## Required action
Retype the entries in full, exactly.

(Stored data entries)
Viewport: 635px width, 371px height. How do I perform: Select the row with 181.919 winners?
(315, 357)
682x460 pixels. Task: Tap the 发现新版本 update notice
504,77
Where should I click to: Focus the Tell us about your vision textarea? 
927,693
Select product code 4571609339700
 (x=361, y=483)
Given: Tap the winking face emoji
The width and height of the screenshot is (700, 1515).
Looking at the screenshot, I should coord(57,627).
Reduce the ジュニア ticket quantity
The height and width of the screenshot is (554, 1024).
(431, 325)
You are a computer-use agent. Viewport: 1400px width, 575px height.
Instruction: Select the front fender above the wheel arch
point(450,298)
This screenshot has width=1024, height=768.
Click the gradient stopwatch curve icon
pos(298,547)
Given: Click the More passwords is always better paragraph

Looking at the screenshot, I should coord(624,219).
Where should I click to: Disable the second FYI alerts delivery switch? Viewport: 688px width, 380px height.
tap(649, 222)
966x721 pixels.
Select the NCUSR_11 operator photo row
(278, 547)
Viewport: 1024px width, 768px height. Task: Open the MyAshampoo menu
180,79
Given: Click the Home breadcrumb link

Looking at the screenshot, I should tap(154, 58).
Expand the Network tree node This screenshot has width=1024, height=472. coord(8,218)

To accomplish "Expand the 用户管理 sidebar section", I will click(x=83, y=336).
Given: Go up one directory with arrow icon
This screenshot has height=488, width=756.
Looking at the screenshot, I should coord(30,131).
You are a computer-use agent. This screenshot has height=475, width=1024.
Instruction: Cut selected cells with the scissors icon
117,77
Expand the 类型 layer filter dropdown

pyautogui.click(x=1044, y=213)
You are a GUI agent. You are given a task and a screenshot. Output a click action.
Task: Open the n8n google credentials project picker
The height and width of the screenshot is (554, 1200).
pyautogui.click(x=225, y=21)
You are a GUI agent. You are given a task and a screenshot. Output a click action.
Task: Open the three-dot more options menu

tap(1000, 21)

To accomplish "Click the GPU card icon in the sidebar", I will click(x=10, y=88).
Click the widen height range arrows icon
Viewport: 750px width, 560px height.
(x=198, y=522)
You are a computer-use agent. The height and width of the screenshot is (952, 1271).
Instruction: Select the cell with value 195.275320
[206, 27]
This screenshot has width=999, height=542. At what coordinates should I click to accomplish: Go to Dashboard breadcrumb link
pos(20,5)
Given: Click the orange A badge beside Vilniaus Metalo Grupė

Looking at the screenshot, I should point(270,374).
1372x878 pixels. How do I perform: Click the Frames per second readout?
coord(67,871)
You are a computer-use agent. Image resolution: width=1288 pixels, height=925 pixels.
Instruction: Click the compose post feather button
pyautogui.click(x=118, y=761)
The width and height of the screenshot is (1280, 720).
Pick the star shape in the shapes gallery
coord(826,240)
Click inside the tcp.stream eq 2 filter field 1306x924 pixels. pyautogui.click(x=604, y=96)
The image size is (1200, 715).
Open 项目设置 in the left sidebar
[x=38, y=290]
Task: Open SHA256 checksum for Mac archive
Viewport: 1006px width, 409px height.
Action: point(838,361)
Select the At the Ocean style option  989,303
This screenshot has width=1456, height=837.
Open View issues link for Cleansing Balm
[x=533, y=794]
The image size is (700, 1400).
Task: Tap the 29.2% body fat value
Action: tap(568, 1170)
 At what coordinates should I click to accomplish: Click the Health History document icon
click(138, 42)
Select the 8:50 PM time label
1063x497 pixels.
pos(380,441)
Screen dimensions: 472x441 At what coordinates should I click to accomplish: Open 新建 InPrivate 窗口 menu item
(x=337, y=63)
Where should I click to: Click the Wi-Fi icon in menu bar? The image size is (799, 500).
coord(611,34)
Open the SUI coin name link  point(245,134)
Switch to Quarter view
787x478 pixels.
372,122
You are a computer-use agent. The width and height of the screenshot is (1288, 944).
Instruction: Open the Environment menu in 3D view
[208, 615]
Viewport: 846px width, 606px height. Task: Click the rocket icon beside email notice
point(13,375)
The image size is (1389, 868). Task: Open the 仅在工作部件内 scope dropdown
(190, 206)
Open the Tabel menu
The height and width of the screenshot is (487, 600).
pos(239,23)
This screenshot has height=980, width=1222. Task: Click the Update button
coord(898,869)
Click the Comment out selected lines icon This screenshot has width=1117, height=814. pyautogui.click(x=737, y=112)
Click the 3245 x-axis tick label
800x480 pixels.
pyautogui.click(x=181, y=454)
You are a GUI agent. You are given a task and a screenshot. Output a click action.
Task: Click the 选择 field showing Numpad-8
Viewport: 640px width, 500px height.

## Task result
Viewport: 635px width, 371px height. How do I perform: Select the row with 181.919 winners?
(315, 357)
682x460 pixels. Task: Tap the 发现新版本 update notice
504,77
Where should I click to: Focus the Tell us about your vision textarea? 
927,693
Select product code 4571609339700
 (x=361, y=483)
Given: Tap the winking face emoji
The width and height of the screenshot is (700, 1515).
Looking at the screenshot, I should coord(57,627).
Reduce the ジュニア ticket quantity
The height and width of the screenshot is (554, 1024).
(431, 325)
You are a computer-use agent. Viewport: 1400px width, 575px height.
Instruction: Select the front fender above the wheel arch
point(450,298)
This screenshot has width=1024, height=768.
Click the gradient stopwatch curve icon
pos(298,547)
Given: Click the More passwords is always better paragraph

Looking at the screenshot, I should coord(624,219).
Where should I click to: Disable the second FYI alerts delivery switch? Viewport: 688px width, 380px height.
tap(649, 222)
966x721 pixels.
Select the NCUSR_11 operator photo row
(278, 547)
Viewport: 1024px width, 768px height. Task: Open the MyAshampoo menu
180,79
Given: Click the Home breadcrumb link

Looking at the screenshot, I should tap(154, 58).
Expand the Network tree node This screenshot has width=1024, height=472. coord(8,218)

To accomplish "Expand the 用户管理 sidebar section", I will click(x=83, y=336).
Given: Go up one directory with arrow icon
This screenshot has height=488, width=756.
Looking at the screenshot, I should coord(30,131).
You are a computer-use agent. This screenshot has height=475, width=1024.
Instruction: Cut selected cells with the scissors icon
117,77
Expand the 类型 layer filter dropdown

pyautogui.click(x=1044, y=213)
You are a GUI agent. You are given a task and a screenshot. Output a click action.
Task: Open the n8n google credentials project picker
The height and width of the screenshot is (554, 1200).
pyautogui.click(x=225, y=21)
You are a GUI agent. You are given a task and a screenshot. Output a click action.
Task: Open the three-dot more options menu

tap(1000, 21)

To accomplish "Click the GPU card icon in the sidebar", I will click(x=10, y=88).
Click the widen height range arrows icon
Viewport: 750px width, 560px height.
(x=198, y=522)
You are a computer-use agent. The height and width of the screenshot is (952, 1271).
Instruction: Select the cell with value 195.275320
[206, 27]
This screenshot has width=999, height=542. At what coordinates should I click to accomplish: Go to Dashboard breadcrumb link
pos(20,5)
Given: Click the orange A badge beside Vilniaus Metalo Grupė

Looking at the screenshot, I should point(270,374).
1372x878 pixels. How do I perform: Click the Frames per second readout?
coord(67,871)
You are a computer-use agent. Image resolution: width=1288 pixels, height=925 pixels.
Instruction: Click the compose post feather button
pyautogui.click(x=118, y=761)
The width and height of the screenshot is (1280, 720).
Pick the star shape in the shapes gallery
coord(826,240)
Click inside the tcp.stream eq 2 filter field 1306x924 pixels. pyautogui.click(x=604, y=96)
The image size is (1200, 715).
Open 项目设置 in the left sidebar
[x=38, y=290]
Task: Open SHA256 checksum for Mac archive
Viewport: 1006px width, 409px height.
Action: point(838,361)
Select the At the Ocean style option  989,303
This screenshot has width=1456, height=837.
Open View issues link for Cleansing Balm
[x=533, y=794]
The image size is (700, 1400).
Task: Tap the 29.2% body fat value
Action: tap(568, 1170)
 At what coordinates should I click to accomplish: Click the Health History document icon
click(138, 42)
Select the 8:50 PM time label
1063x497 pixels.
pos(380,441)
Screen dimensions: 472x441 At what coordinates should I click to accomplish: Open 新建 InPrivate 窗口 menu item
(x=337, y=63)
Where should I click to: Click the Wi-Fi icon in menu bar? The image size is (799, 500).
coord(611,34)
Open the SUI coin name link  point(245,134)
Switch to Quarter view
787x478 pixels.
372,122
You are a computer-use agent. The width and height of the screenshot is (1288, 944).
Instruction: Open the Environment menu in 3D view
[208, 615]
Viewport: 846px width, 606px height. Task: Click the rocket icon beside email notice
point(13,375)
The image size is (1389, 868). Task: Open the 仅在工作部件内 scope dropdown
(190, 206)
Open the Tabel menu
The height and width of the screenshot is (487, 600).
pos(239,23)
This screenshot has height=980, width=1222. Task: Click the Update button
coord(898,869)
Click the Comment out selected lines icon This screenshot has width=1117, height=814. pyautogui.click(x=737, y=112)
Click the 3245 x-axis tick label
800x480 pixels.
pyautogui.click(x=181, y=454)
You are a GUI agent. You are given a task and a screenshot. Output a click action.
Task: Click the 选择 field showing Numpad-8
Viewport: 640px width, 500px height.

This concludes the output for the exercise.